At first, we hoped it would be a temporary measure for a few weeks. But now it’s clear this will be an ongoing reality that will continue for several months. Now more than ever, we need to remain calm and sensible, while also finding ways to keep adapting and maintain our resilience.
Monday 4th May
Isaac’s school set up a Strava challenge last week. They’re asking students to log their running and cycling to encourage more exercise, and keeping track via various leaderboards.
It’s worked with Isaac, who has risen to the challenge. He has been going out on long rides almost every day, as well as putting in extra sessions on our exercise bike.
Sometimes all it takes is the right thing to come along at the right time to provide a spark. Isaac’s competitiveness has come to the fore here and it’s giving him both a physical and mental boost just when he needed one.
Tuesday 5th May
Kara turned eight today – the first birthday we’ve had in our household under lockdown. We feared she might not take it well. She took it all completely in her stride.
We had to defer some elements of her birthday; others may never happen. She will probably never have a party but she did have video calls with friends and grandparents. There were plenty of presents, although her big gift – a new bike – will have to wait until a later date. But instead we dedicated time to her to ensure she knew it was her day, and that was all she needed.
It was a reminder of how flexible and resilient kids are. They have handled every challenge and disruption that lockdown has thrown at them with aplomb. And I’m sure they will continue to do so, even if six weeks turns into six months.
Wednesday 6th May
I’ve started doing Joe Wicks’ daily PE With Joe YouTube sessions this week. Yes, I know. I’m a little late to the party here. The kids have been doing it at least two or three days a week since the beginning of lockdown. But there you go. I’m doing it now.
I’m actually quite enjoying it, even though it’s exposing how inflexible my ageing body is. Running was becoming a bit of a grind and I’ve decided to take a week or two off because of niggling muscle problems. So this is helping to keep me fit in the meantime.

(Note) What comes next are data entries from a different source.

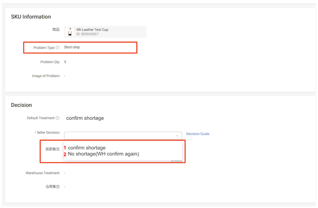Collapse the Seller Decision dropdown via its chevron
The height and width of the screenshot is (208, 318).
point(177,136)
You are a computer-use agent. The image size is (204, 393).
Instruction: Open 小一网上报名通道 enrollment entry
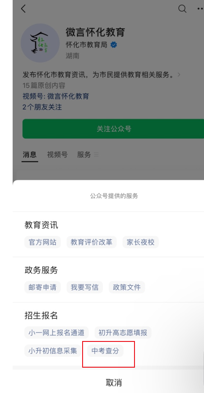click(x=56, y=332)
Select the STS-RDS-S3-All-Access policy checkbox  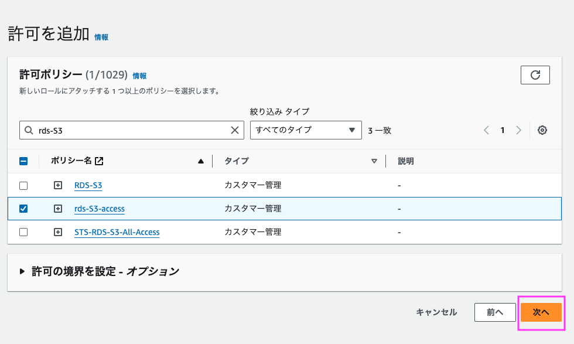pos(23,232)
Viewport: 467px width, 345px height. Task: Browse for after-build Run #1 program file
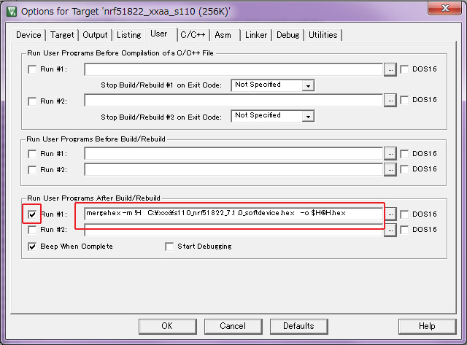coord(390,214)
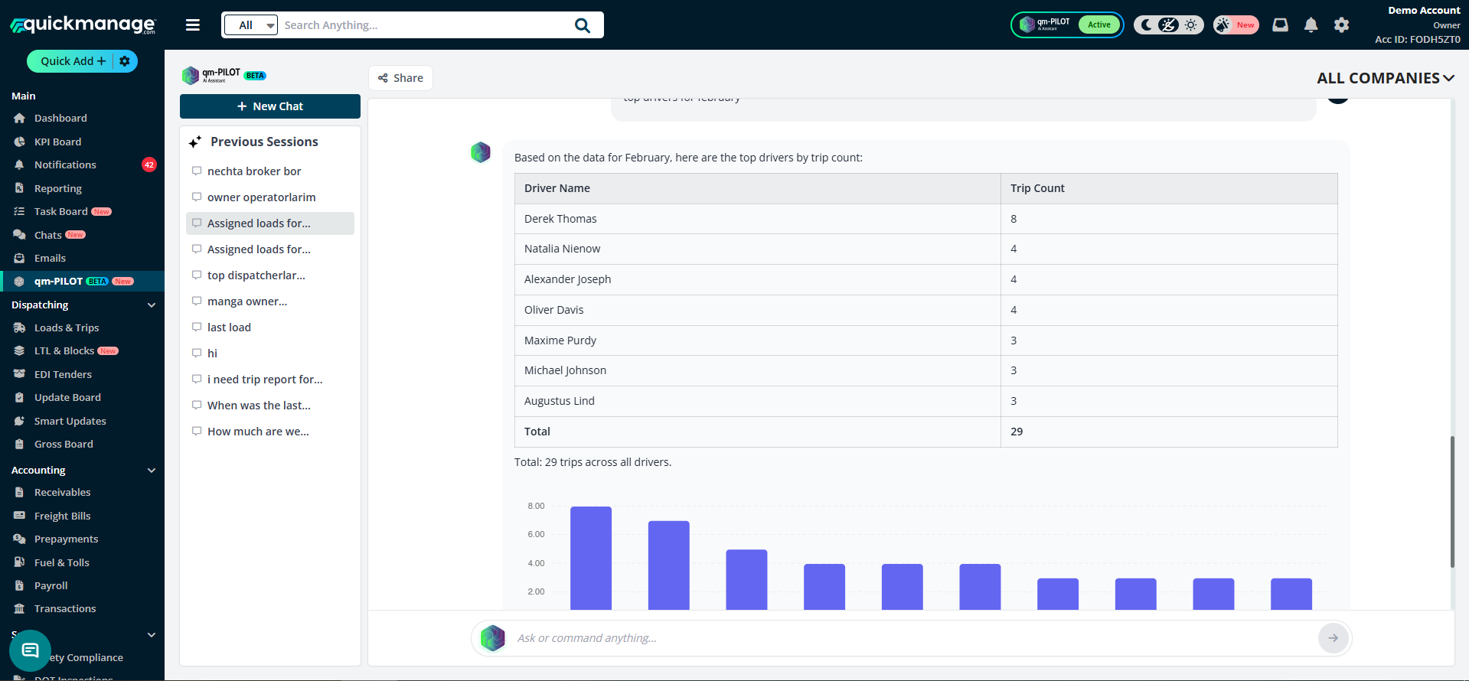Open settings gear in top header
1469x681 pixels.
coord(1341,25)
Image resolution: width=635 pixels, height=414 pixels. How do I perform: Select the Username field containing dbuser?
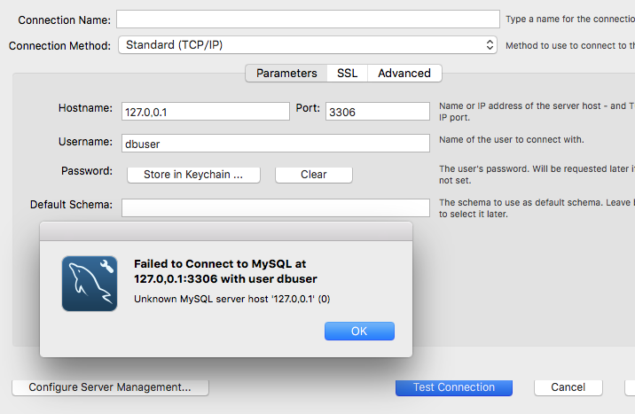tap(275, 143)
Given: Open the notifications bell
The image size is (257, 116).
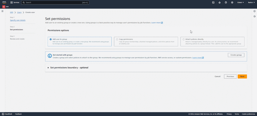Looking at the screenshot, I should (x=220, y=3).
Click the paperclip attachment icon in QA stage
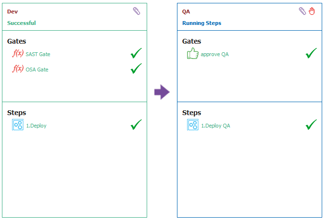Image resolution: width=327 pixels, height=222 pixels. point(302,11)
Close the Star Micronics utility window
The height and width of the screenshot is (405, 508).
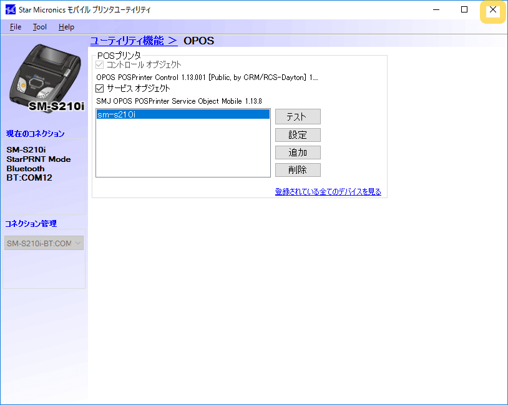coord(492,10)
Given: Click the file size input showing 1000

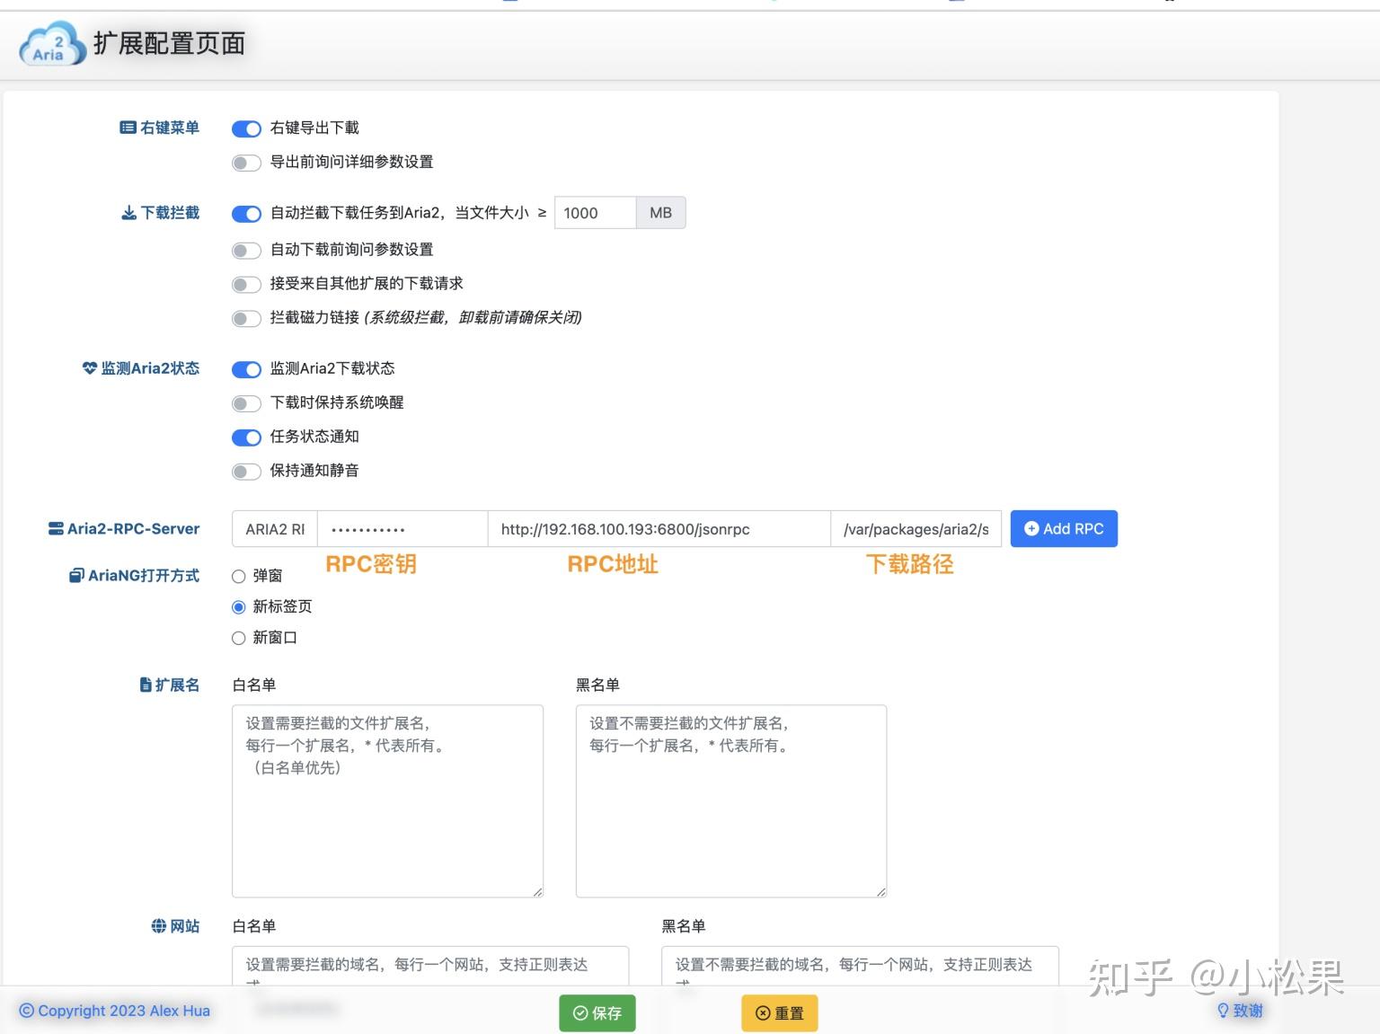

To be honest, I needed to shake my routine up a little anyway. In the seventh week of lockdown, I’m finding it ever more important for my well-being to find new things to focus on. Like Isaac’s Strava challenge with school, half an hour every evening doing a basic training session is just what I needed.
Thursday 7th May
One of the biggest positives of lockdown is the way Toby and Kara have forged such a strong bond.
For a long time, they didn’t get on. That started to change two summers ago, while we were away on holiday. Their relationship has eased in fits and starts ever since.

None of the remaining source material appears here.